Oil prices continued to slide Friday morning, as investors again worried that OPEC was failing to rein in output and make a dent in the continuing global supply glut.
Brent crude, the global benchmark, fell 0.8%, to $51.62 a barrel, in London midmorning trading. On the New York Mercantile Exchange, West Texas Intermediate futures were trading down 0.8%, at $48.66 a barrel.
Continue Reading Below
Investors were looking ahead to a planned meeting of the Organization of the Petroleum Exporting Countries early next week in Abu Dhabi, where the main topic will be member compliance with a deal to cut production. Preliminary data has shown that OPEC output continued to rise in July.
"I wouldn't expect too much other than the normal platitudes" about all the players needing to show compliance, said Tom Pugh, a commodities economist at Capital Economics, of the coming cartel gathering.
However, Mr. Pugh said investors would be looking for harsher language from Saudi Arabia--the cartel's largest member and the world's biggest exporter--on lax compliance by Iraq and the United Arab Emirates. He said investors would also hope that Libya would join Nigeria in voluntarily capping its output. Both countries were exempt from the original deal.

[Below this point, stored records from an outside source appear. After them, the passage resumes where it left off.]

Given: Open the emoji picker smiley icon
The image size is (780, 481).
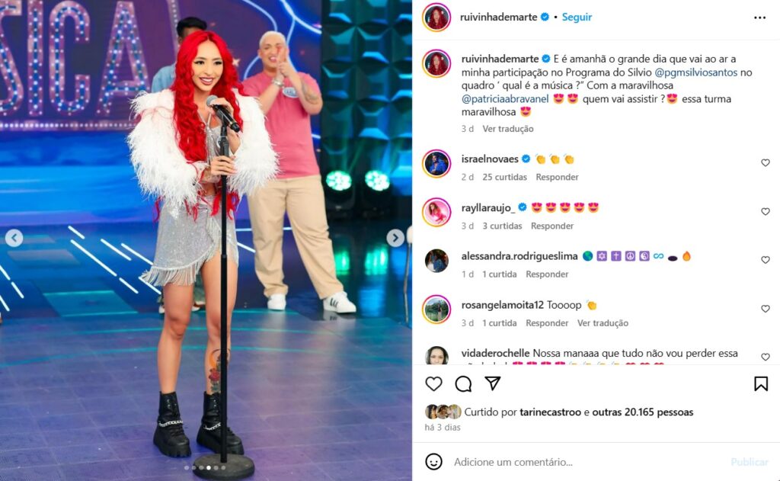Looking at the screenshot, I should coord(433,462).
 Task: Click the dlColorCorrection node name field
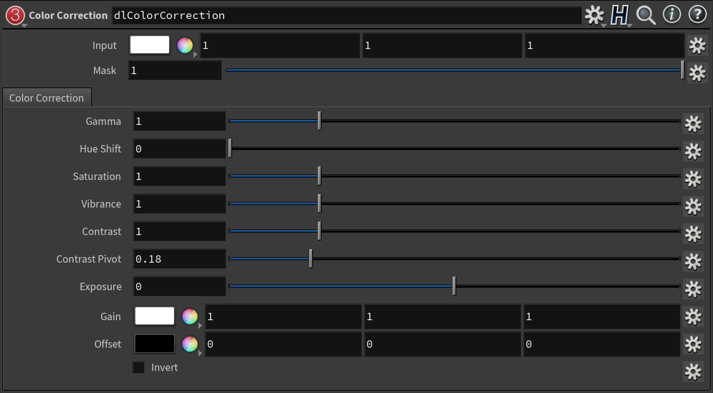click(x=345, y=15)
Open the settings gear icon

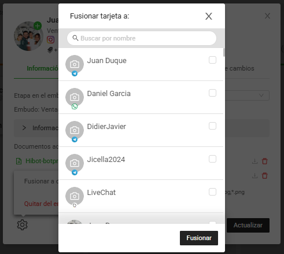click(23, 224)
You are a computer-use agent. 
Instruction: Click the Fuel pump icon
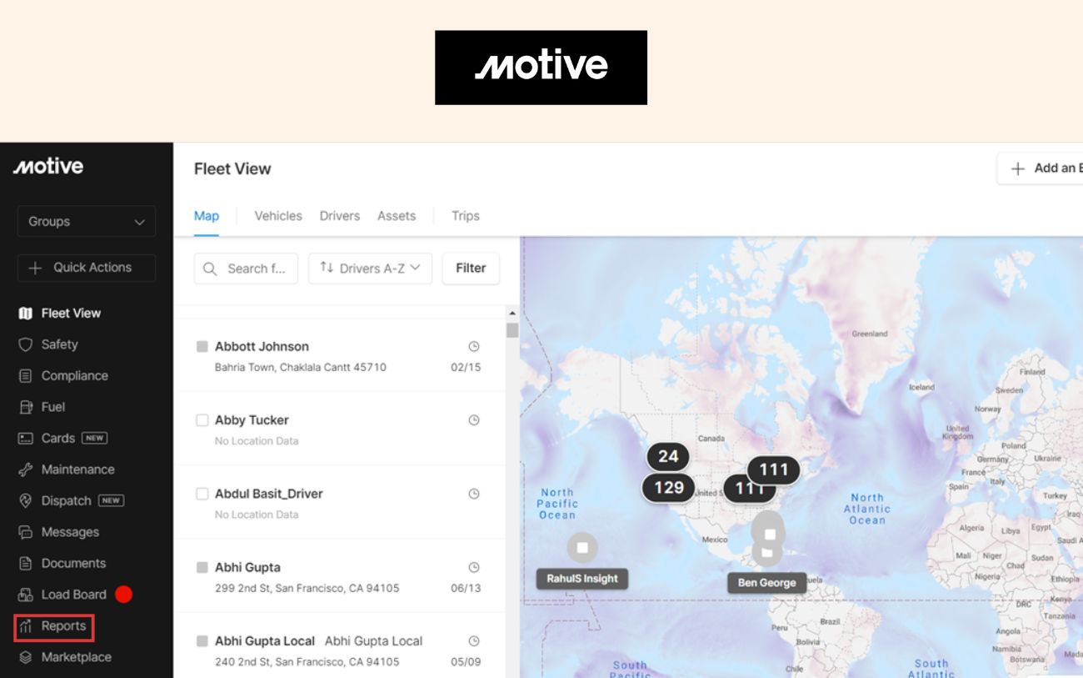[25, 407]
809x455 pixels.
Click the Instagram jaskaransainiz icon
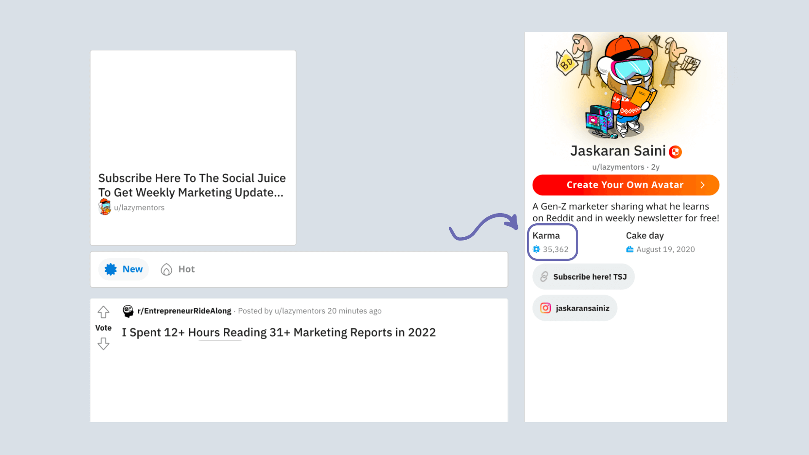545,308
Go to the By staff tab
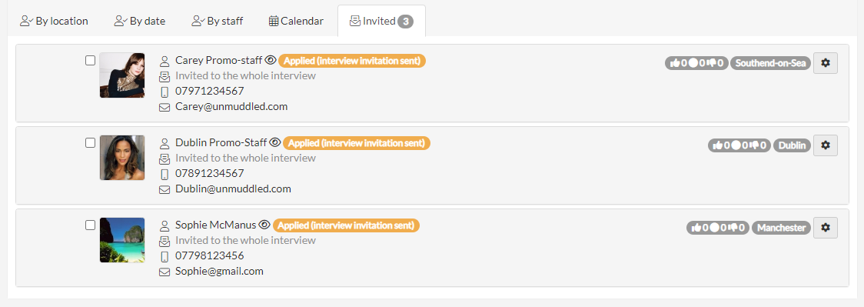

OPEC's members and 10 producers outside the cartel, including Russia, first agreed last November and December to cap their production at around 1.8 million barrels a day below October 2016 levels. The goal was to drain a global oversupply that has kept prices depressed, but the market has remained subdued, in part because U.S. production continues to rise.
Oil prices had been rallying in recent days but that ended in a selloff late Thursday.
Prices "failed yet again to increase towards and above $53 a barrel, which may encourage some negative reactions" in the market, said Eugen Weinberg, head of commodity research at Commerzbank.
The market is also looking ahead to weekly U.S. oil rig data from Baker Hughes Inc. later Friday.
Earlier this week, the U.S. Energy Information Administration reported that crude stockpiles had dropped by 1.5 million barrels in the week ended July 28, a smaller draw than had been expected. U.S. production, meanwhile, has hit a two-year high.
Nymex reformulated gasoline blendstock--the benchmark gasoline contract--was down 0.2% at $1.6282 a gallon. ICE gasoil changed hands at $480.75 a metric ton, down roughly 2.3% from the previous settlement.